Spectroscopic QUasar Extractor and redshift (z) Estimator
SQUEzE is a software package to identify quasars and estimate their redshift in a sample of spectra. The quasar identifications and redshifts are estimated in a two-step process:
1. Generate a high completeness and low purity sample of candidates
2. Filter the candidates to improve purity while keeping a target completeness
See Perez-Rafols et al. 2020 (https://arxiv.org/abs/1903.00023) for more details. Consider referencing this paper if you are using SQUEzE in your analysis.
SQUEzE can run in different modes:
1. training - Use a known sample to decide on model options
2. test - Use a known sample to assess model performance
3. operation - Apply cuts to unknown sample to build a catalogue
4. merge - Merge different candidates objects into a single candidate objects
Download
git clone https://github.com/iprafols/SQUEzE.git
Run
cd SQUEzE
pip install . (--user)
Noge that the --user
option is optional. Alternatively, add
<path_to_SQUEzE>/SQUEzE/py/
to your PYTHONPATH
.
To test that the installation was successful run
python setup.py test
It is recommended to pretrain SQUEzE using the provided results from BOSS. To do so run
cd <path_to_SQUEzE>/SQUEzE/data
tar -xJf BOSS_train_64plates.tar.xz
cd ../bin
python pretrain_squeze.py
from the bin/
folder. This will generate a trained model named BOSS_train_64plates_model.json
stored in the data/
folder.
SQUEzE presents four modes of operation: training, test, operation, and merge. The training and test modes are used on a controlled sample where a truth table is available, and allows the code to learn or test performance of the model parameters. The operation mode is used on an uncontrolled sample to generate a quasar catalogue. The merge mode is used to join different (and possibly parallel) runs on a different mode.
Before running SQUEzE data must be formatted so that the code can use it properly. This section explains both the optional and required pre-steps to format all data correctly.

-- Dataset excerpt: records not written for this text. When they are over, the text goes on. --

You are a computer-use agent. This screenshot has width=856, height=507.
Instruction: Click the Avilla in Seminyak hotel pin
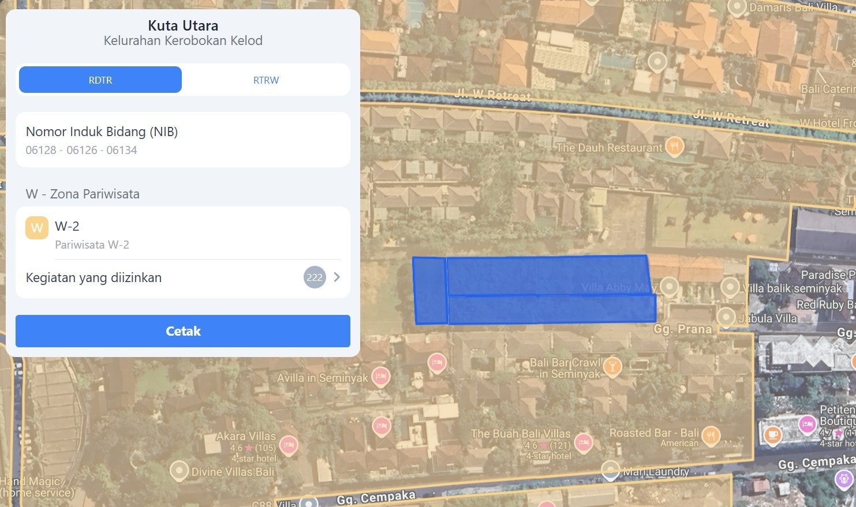click(380, 377)
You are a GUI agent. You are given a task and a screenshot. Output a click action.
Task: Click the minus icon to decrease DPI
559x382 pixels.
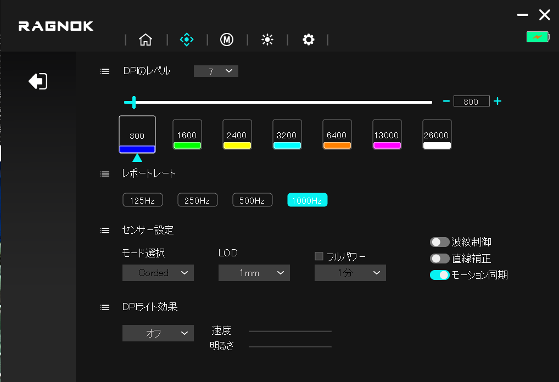coord(446,101)
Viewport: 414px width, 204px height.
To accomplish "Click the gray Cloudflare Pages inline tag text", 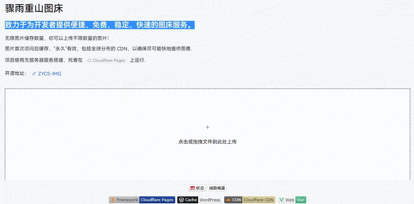I will pyautogui.click(x=109, y=60).
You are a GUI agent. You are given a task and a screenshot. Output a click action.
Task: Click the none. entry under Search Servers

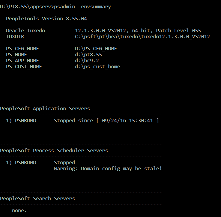19,211
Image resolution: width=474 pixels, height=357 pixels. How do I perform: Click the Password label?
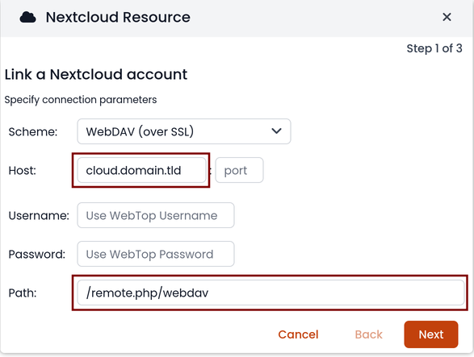(x=37, y=254)
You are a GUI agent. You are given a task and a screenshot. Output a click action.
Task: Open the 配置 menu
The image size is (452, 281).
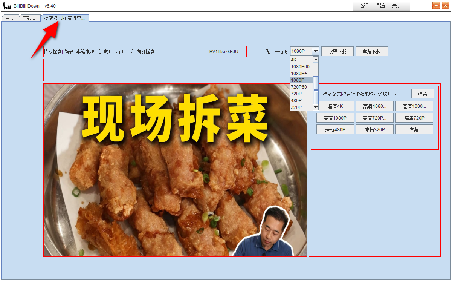coord(381,6)
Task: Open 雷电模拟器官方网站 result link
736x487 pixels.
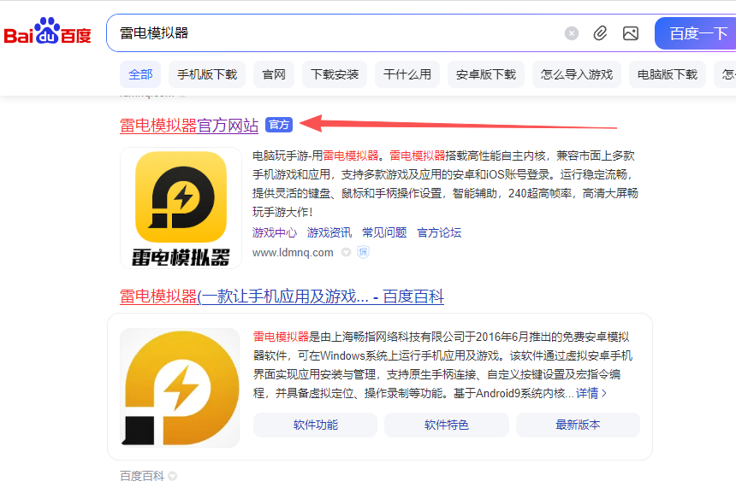Action: coord(189,125)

- Formatting spectra (required):
The spectra
variable sets the spectra where SQUEzE will be run. Format of
the spectra must be a Spectra object (defined in py/squeze_spectra.py) containing
a set of Spectrum instances. The package provides the file `format_superset_dr12q.py´
with a working example of how to format BOSS spectra.
2.1 Formatting lines (optional):
The lines
variable sets the characteristics of the lines used by the code.
For SQUEzE to use a value different from the default, it needs to be
formatted as a pandas data frame and saved into a json file.
The package provides the file `format_lines.py´ with the instructions to
properly create this object. It is a modifyiable working example.
This mode is thought to create models. Data with labels is required to be able to train the models. Candidates can either be loaded or be looked for prior to the model training.
Run
python squeze_training.py
for an explanation on the arguments add -h
to the previous line
This mode is thought to test the performance of the models. Data with labels is required. Candidates can either be loaded or be looked for prior to the model testing.
Run
python squeze_test.py
for an explanation on the arguments add -h
to the previous line
This mode is thought to run SQUEzE during normal operations. Data is expected not to have labels. Candidates can either be loaded or be looked for prior to the model prediction.
Run
python squeze_operation.py
for an explanation on the arguments add -h
to the previous line
This mode is thought to only look for candidates. For large samples, it might help speed up the proces by breaking it in smaller bits. Those bits can be later merged using the merge mode. Data is not required to have labels at this stage, but it is if it is going to be used for training or testing .
Run
python squeze_candidates.py
for an explanation on the arguments add -h
to the previous line
This mode is though to be used to merge different candidate files.
Run
python squeze_merge_candidates.py
for an explanation on the arguments add -h
to the previous line
Before submitting a PR please make sure to:
- For every file you have modified run
yapf --style google file.py -i
to ensure the coding styles are maintained.
2. Consider using pylint to help in the debug process. From the repo folder run
pylint py/squeze/*py